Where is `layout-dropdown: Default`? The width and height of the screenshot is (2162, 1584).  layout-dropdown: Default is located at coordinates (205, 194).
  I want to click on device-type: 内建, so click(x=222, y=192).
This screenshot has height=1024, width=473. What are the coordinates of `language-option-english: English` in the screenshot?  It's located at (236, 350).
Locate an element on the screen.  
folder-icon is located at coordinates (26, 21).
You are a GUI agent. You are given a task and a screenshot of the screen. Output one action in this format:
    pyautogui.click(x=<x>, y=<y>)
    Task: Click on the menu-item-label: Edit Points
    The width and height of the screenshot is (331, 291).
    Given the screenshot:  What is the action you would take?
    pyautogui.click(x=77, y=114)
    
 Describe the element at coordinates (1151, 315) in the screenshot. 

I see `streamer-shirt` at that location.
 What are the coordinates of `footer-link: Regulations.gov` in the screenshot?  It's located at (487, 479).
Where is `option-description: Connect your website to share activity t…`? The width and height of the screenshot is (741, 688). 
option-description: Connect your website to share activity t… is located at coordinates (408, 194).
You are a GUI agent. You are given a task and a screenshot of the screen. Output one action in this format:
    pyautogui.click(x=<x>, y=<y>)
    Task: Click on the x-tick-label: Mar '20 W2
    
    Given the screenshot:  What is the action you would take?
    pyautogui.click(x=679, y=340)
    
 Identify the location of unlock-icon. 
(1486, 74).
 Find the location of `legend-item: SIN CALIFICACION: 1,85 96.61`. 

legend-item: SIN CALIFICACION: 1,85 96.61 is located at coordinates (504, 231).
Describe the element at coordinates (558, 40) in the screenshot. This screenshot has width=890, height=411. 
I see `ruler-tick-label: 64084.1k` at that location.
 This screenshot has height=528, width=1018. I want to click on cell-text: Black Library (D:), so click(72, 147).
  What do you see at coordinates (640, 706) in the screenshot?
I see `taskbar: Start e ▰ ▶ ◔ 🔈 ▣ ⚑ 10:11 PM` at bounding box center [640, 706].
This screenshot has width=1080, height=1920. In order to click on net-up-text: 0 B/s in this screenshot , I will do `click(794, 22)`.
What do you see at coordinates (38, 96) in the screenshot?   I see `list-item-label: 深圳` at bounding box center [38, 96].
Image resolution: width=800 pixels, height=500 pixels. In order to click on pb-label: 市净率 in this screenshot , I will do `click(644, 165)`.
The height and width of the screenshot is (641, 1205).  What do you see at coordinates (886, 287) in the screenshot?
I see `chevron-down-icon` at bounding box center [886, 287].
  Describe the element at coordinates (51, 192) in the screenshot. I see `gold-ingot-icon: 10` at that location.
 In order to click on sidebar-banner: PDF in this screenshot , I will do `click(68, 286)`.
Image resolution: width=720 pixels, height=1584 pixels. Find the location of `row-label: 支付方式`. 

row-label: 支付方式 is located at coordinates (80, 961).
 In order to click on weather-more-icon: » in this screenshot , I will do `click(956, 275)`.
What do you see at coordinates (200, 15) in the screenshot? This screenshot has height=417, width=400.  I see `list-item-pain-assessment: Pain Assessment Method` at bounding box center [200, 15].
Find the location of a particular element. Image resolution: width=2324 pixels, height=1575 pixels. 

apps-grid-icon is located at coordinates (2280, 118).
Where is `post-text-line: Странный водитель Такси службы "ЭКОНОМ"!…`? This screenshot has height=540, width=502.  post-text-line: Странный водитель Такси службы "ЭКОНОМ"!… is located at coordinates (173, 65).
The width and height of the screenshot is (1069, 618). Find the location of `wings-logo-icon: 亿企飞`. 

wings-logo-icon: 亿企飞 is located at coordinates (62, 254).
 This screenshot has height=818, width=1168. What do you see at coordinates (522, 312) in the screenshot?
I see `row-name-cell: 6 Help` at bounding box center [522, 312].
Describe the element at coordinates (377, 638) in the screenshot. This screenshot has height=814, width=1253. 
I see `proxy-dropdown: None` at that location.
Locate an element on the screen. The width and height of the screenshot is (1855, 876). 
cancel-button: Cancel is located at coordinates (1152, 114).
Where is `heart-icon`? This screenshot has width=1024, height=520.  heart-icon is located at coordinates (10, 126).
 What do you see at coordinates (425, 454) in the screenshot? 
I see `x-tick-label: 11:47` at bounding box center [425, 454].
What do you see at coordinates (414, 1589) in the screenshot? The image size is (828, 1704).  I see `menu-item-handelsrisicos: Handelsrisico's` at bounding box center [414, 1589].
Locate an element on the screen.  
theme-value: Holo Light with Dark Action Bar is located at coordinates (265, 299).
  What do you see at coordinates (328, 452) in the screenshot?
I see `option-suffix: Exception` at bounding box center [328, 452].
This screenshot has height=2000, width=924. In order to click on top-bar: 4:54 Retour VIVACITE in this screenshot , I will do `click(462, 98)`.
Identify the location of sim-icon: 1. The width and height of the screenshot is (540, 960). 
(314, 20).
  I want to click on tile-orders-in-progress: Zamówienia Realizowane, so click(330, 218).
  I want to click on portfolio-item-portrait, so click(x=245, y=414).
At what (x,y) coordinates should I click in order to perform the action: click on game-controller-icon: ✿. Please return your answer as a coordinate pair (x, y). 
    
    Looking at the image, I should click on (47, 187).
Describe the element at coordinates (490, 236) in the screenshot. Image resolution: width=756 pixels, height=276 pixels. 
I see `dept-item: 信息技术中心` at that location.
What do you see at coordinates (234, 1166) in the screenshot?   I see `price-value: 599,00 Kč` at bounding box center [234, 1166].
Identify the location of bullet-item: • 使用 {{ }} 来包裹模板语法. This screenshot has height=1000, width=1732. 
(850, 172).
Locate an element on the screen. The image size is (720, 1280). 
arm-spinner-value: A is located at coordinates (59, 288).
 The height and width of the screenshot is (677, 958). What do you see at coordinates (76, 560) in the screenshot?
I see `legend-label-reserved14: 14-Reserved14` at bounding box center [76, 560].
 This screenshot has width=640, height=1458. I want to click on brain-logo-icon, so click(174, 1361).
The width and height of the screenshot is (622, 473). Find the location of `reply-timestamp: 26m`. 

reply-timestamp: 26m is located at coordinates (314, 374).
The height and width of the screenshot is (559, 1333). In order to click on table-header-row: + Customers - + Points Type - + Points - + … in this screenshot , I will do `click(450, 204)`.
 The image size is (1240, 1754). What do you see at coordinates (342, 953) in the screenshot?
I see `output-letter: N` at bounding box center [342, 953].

□ □ □ □

List every line of the records above that contains the string "timestamp", treating uppercase and lowercase as different.

The width and height of the screenshot is (622, 473). Find the location of `reply-timestamp: 26m`. 
reply-timestamp: 26m is located at coordinates (314, 374).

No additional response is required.